* **GOAL OF THE EXERCISE**: Can you reproduce the Culinary Arts certificate program description below word for word, from start to finish?

┌─ PAGE TEXT

Certificate of Completion: 79 credits
Enrollment Point: Fall, Winter or Spring Quarter
The Culinary Arts certificate program is accredited with the American Culinary Federation Education Foundation Accrediting Commission (ACFEFAC). It is designed to train students for work in the hospitality industry. All phases of basic fundamental cookery are addressed in a concise curriculum within a well-equipped industry kitchen and professional classroom. Emphasis is on the development of skills and techniques necessary for advancement within the industry. This program offers both lecture-based and lab-based courses. Beginning courses include fundamentals of knife skills, culinary safety/sanitation and introduction to the industry. In addition, the advanced lab-based courses include various cooking methodologies, garde manger techniques, advanced techniques and more.
Transfer credit from other institutions will be considered upon validation of transcript and course work. Students holding a recent Certificate of Completion from RTC should contact the Registrar for degree options.
Program Learning Outcomes:
- Manage a multitude of tasks in an intense, ever changing commercial food production environment.
- Interpret weights and measurements, execute standard recipe conversions and implement cost controls in a kitchen setting.
- Demonstrate interpersonal and organizational skills to adapt quickly in a diverse team environment.
- Demonstrate and apply food safety and sanitation practices.
- Demonstrate knowledge and ability to apply all forms of cookery and methodologies.
- Employ outstanding guest service skills, professional presentation and sophisticated communication skills.
- Apply standards that meet American Culinary Federation Education Foundation requirements in a kitchen environment.

└─
┌─ DATA SEGMENT

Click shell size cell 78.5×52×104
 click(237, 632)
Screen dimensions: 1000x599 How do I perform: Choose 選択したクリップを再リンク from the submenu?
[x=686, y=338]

└─

* **TASK OUTPUT**:
Certificate of Completion: 79 credits
Enrollment Point: Fall, Winter or Spring Quarter
The Culinary Arts certificate program is accredited with the American Culinary Federation Education Foundation Accrediting Commission (ACFEFAC). It is designed to train students for work in the hospitality industry. All phases of basic fundamental cookery are addressed in a concise curriculum within a well-equipped industry kitchen and professional classroom. Emphasis is on the development of skills and techniques necessary for advancement within the industry. This program offers both lecture-based and lab-based courses. Beginning courses include fundamentals of knife skills, culinary safety/sanitation and introduction to the industry. In addition, the advanced lab-based courses include various cooking methodologies, garde manger techniques, advanced techniques and more.
Transfer credit from other institutions will be considered upon validation of transcript and course work. Students holding a recent Certificate of Completion from RTC should contact the Registrar for degree options.
Program Learning Outcomes:
- Manage a multitude of tasks in an intense, ever changing commercial food production environment.
- Interpret weights and measurements, execute standard recipe conversions and implement cost controls in a kitchen setting.
- Demonstrate interpersonal and organizational skills to adapt quickly in a diverse team environment.
- Demonstrate and apply food safety and sanitation practices.
- Demonstrate knowledge and ability to apply all forms of cookery and methodologies.
- Employ outstanding guest service skills, professional presentation and sophisticated communication skills.
- Apply standards that meet American Culinary Federation Education Foundation requirements in a kitchen environment.